The Avengers: Age of Ultron is fun (some of the time), smart (briefly), and loud (always). It’s also trying to say something meaningful about how we bring problems upon ourselves when we think we’re God. It’s an industrial-strength comic book movie with ambitions to transcend the trappings of generic action cinema, but it doesn’t understand either the dynamics of violence or the moment human beings currently inhabit.
Ultron is a clever idea: Tony Stark (Iron Man) puts the most powerful computers to work to produce an artificial intelligence that will protect the world. Seeing human beings as the greatest threat to earth’s survival, the AI specimen Ultron does the logical thing and decides to wipe us all out. His analysis of the danger of humans leaves a lot to be desired—more pessimistic than rational, failing to take into account the long-term decline in violence, the concept of moral conscience, the history of protest movements, the unexpected potential of human ingenuity, or the possibilities of evolution.
So the film’s basic premise is already broken. A computer that knew everything would also know that human beings, despite our capacity for wounding ourselves, also seem to be getting better at being human. Violence is real, but the response to recent killings of black citizens by police officers shows that instead of ignoring brutality, we now sometimes even know the names of the people who suffer and we’re not willing to stay silent about it.
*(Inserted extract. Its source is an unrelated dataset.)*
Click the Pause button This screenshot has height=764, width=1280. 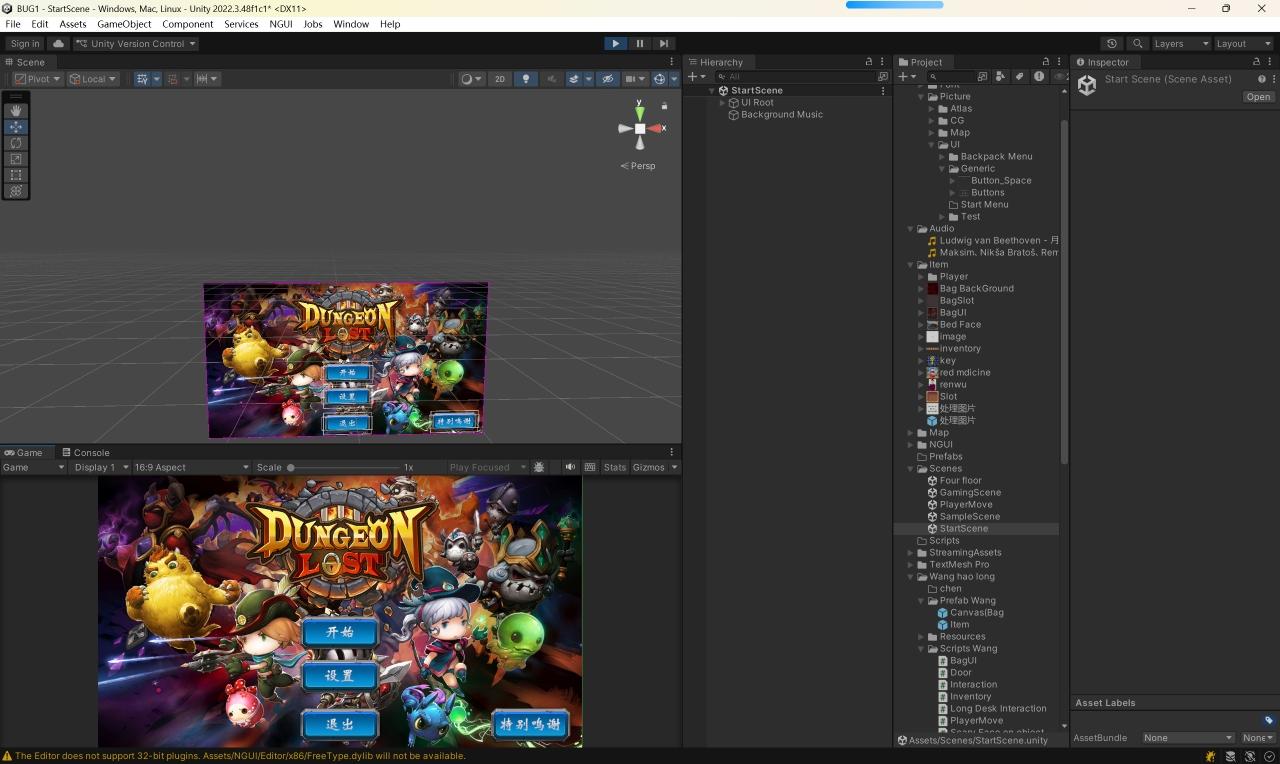coord(640,43)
When people protest injustices that in the past would have been considered a fact of life, then the trend is toward more connection, more healing, more justice.
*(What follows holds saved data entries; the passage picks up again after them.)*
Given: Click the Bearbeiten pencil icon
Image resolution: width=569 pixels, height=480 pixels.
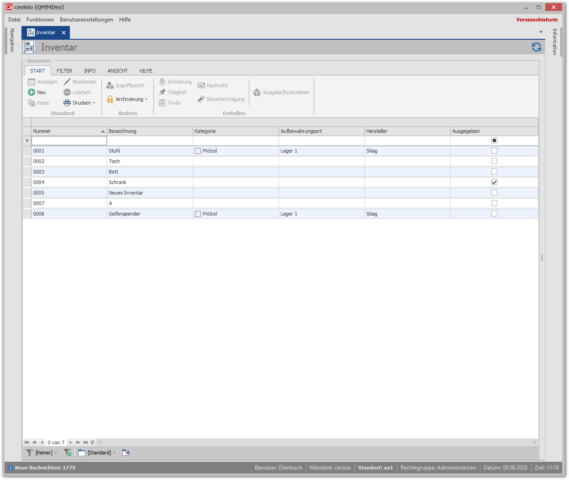Looking at the screenshot, I should (67, 82).
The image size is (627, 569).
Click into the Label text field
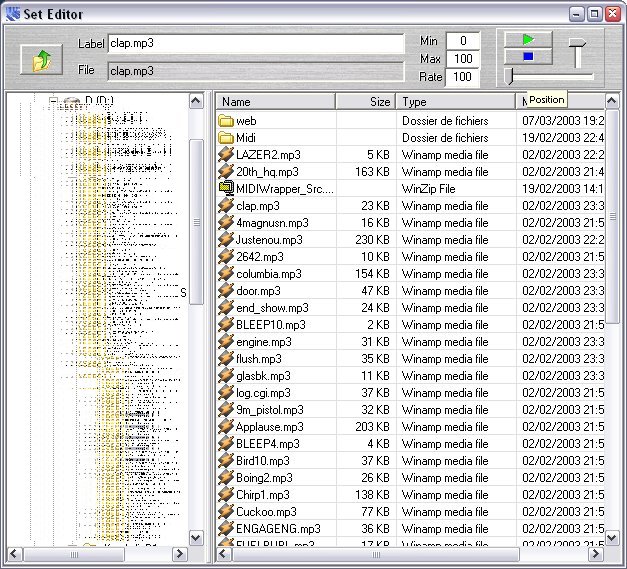click(x=255, y=44)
Today’s headlines tell us something important: fewer of us tolerate the violence that used to be taken for granted.
Ultron thinks he’s the most advanced thinker the world has ever seen, but he’s actually way behind the times. So are the Avengers themselves, whose chief weapon against Ultron is to overpower him. “I don’t want to kill him…but he must be destroyed.” So says Vision, the yin to Ultron’s yang. If we ever needed a clearer articulation of what’s problematic about the myth of redemptive violence, it’s this: Ultron “is unique and he’s in pain, but that pain will roll over the entire earth. So he must be destroyed.” There was an opportunity here to examine the relationship between protagonist and antagonist, how violence is often a reaction to shaming, and that oppositional energy only recreates itself. It wasn’t taken.
A better alternative emerges in the form of the classic British/Irish film from 1947 Odd Man Out, just released on DVD and Blu-ray—one of the best films that invites the audience to identify with the “inner antagonist.” It’s not afraid of the idea that our enemies are at some level responding to the projections of evil that we put on them. Directed by Carol Reed (who later made the magnificent The Third Man, about postwar murkiness in Vienna and what it means to make a moral life), Odd Man Out is about a fugitive Irish rebel desperately trying to get back to a safe house in Belfast’s crowded and mysterious streets.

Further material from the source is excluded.